PROBLEM DESCRIPTION: Starting at the line that holds "L'intelligence artificielle dans" and stopping at the line that holds "Le Centre Médical", restate the records below word for word, with both of those lines included.

DATASET ENTRIES:
════════════════

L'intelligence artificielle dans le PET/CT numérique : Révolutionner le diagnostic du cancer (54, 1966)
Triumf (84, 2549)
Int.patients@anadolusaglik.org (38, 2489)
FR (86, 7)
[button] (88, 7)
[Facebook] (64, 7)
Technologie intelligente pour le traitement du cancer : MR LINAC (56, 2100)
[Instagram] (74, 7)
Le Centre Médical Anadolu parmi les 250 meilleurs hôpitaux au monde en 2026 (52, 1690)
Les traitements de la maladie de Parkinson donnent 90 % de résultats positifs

════════════════

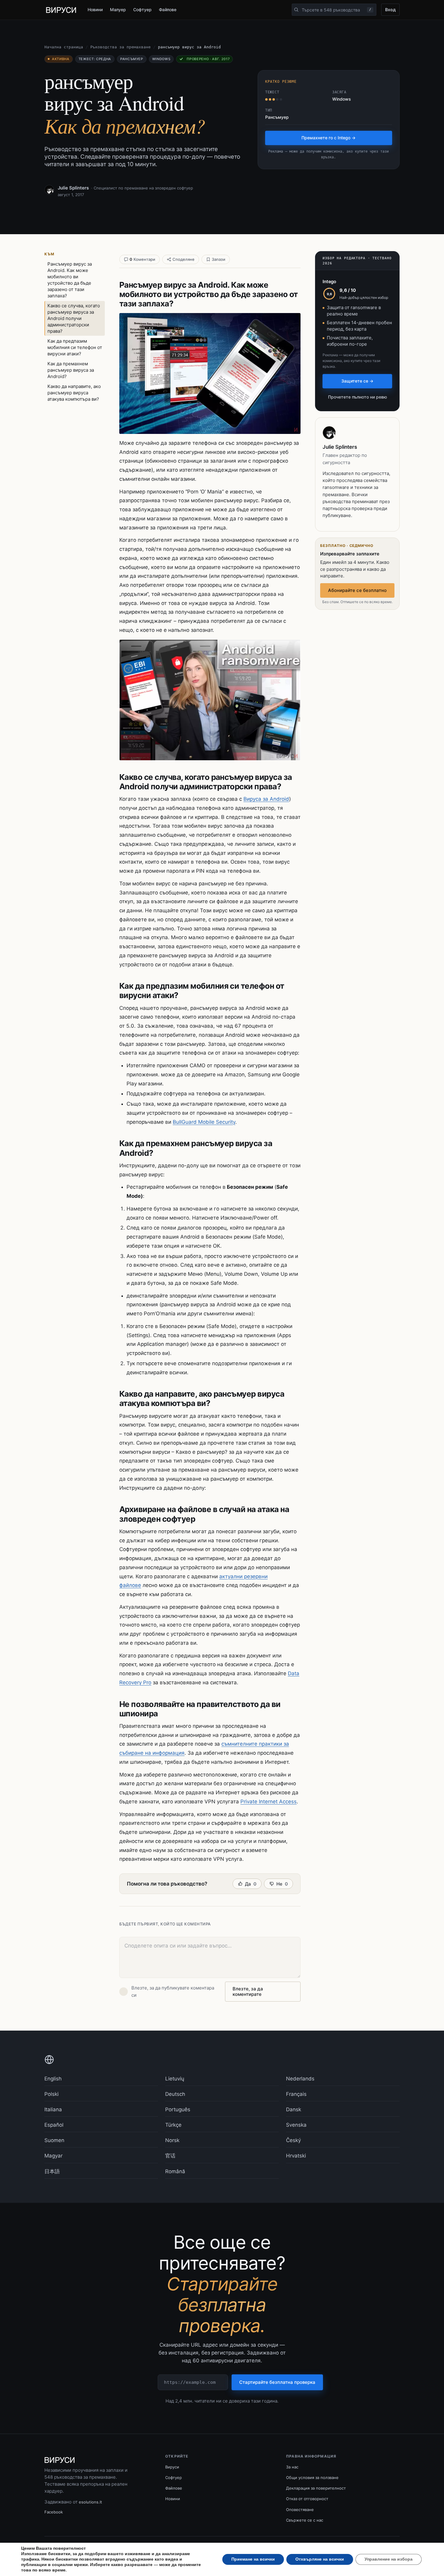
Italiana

════════════════

OUTPUT FOR THIS TASK:
L'intelligence artificielle dans le PET/CT numérique : Révolutionner le diagnostic du cancer (54, 1966)
Triumf (84, 2549)
Int.patients@anadolusaglik.org (38, 2489)
FR (86, 7)
[button] (88, 7)
[Facebook] (64, 7)
Technologie intelligente pour le traitement du cancer : MR LINAC (56, 2100)
[Instagram] (74, 7)
Le Centre Médical Anadolu parmi les 250 meilleurs hôpitaux au monde en 2026 (52, 1690)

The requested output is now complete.